Letters to the Editor

On Diversity in History

J. M. Mancini and Christopher McKenna | Sep 1, 2000

To the Editor:

I was pleased to see Eric Foner's recent comments ("On Diversity in History," April 2000 Perspectives) supporting methodological diversity in the historical profession. I do, however, have two points on which I would respectfully like to challenge his representation of the
matter.

While it is true that, on the whole, history is a rich, diverse, and tolerant discipline, at the individual level this diversity is at times undercut by the modes of practice that govern the production of scholarship and the maintenance of professional boundaries. In short, tolerance and diversity are contingent not upon the actions of historians in the aggregate acting publicly and for an audience, but upon the private decisions of individual editors, manuscript reviewers, and hiring committees whose views on methodology may not be as catholic as Foner's. In a recent encounter with the gatekeeper of one of the most widely circulated journals in the profession, for example, I was informed that my work "is intellectual history pretty much in the old style" and that "if this is to remain intellectual history or literary history of the old, speculative style, it will remain unpublishable here." As I feel that I am actually a newish intellectual historian, I tried to make my own meanings out of these comments, but in the end it still seemed like a rejection based on methodological fashion.
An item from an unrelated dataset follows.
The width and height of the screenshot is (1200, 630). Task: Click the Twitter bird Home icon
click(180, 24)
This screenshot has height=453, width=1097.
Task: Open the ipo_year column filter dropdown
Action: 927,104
Second, I think that it is somewhat misleading to cast this as an issue of youth vs. age. Lots of us young folk don't know what's hip.

J. M. Mancini
University College Cork

To the Editor:

In his recent column, Eric Foner defended the historical profession from criticism by a retired colleague that social and cultural historians have increasingly marginalized traditional historical subfields such as foreign policy, political history, intellectual history, and business history. In part, Foner defended the vitality of these subfields by describing how the members of the history department at Columbia continue to teach these traditional subjects, although "business and economic history seem, for the moment, to have fallen by the wayside."

In contrast, as a young scholar just completing his PhD in American economic and business history, I feel considerably less sanguine. Despite John Burnham's suggestion in the same issue of Perspectives that I consider a different outlet for my historical training, I entered the PhD program at Johns Hopkins, after working on Wall Street, in order to become an academic, not to become a manager. In the course of my academic training, however, it has become increasingly clear that the leading history departments have little interest in this "dreary" subject. Despite training under eminent business historians, publishing several articles, and winning the important fellowships in my subfield, I was not successful in securing a job within a history department. I soon realized that the only way that I might teach business and economic history at a prestigious institution like Columbia was to become a faculty member, not in a history department, but within a business school. Indeed, although my application to the history department at Columbia never made it past the initial review, this year I was a finalist for a tenure-track position at the Columbia Business School. And, this October, I will begin teaching at the Saïd Business School at Oxford University.

As the labor market for historians has tightened in recent years, tenured cultural and social historians have increasingly encouraged young political, religious, military, and business historians to seek employment in departments of political science, theology, military science, and management. Imagine the reaction, however, if the tables were turned and traditional historians suggested that cultural and social historians look outside history departments, to cultural studies and sociology, for their future employment. I am delighted that the field of history continues to be a vital area of study, I am disappointed, however, that many of us who study history are no longer welcome within the very departments in which we were trained.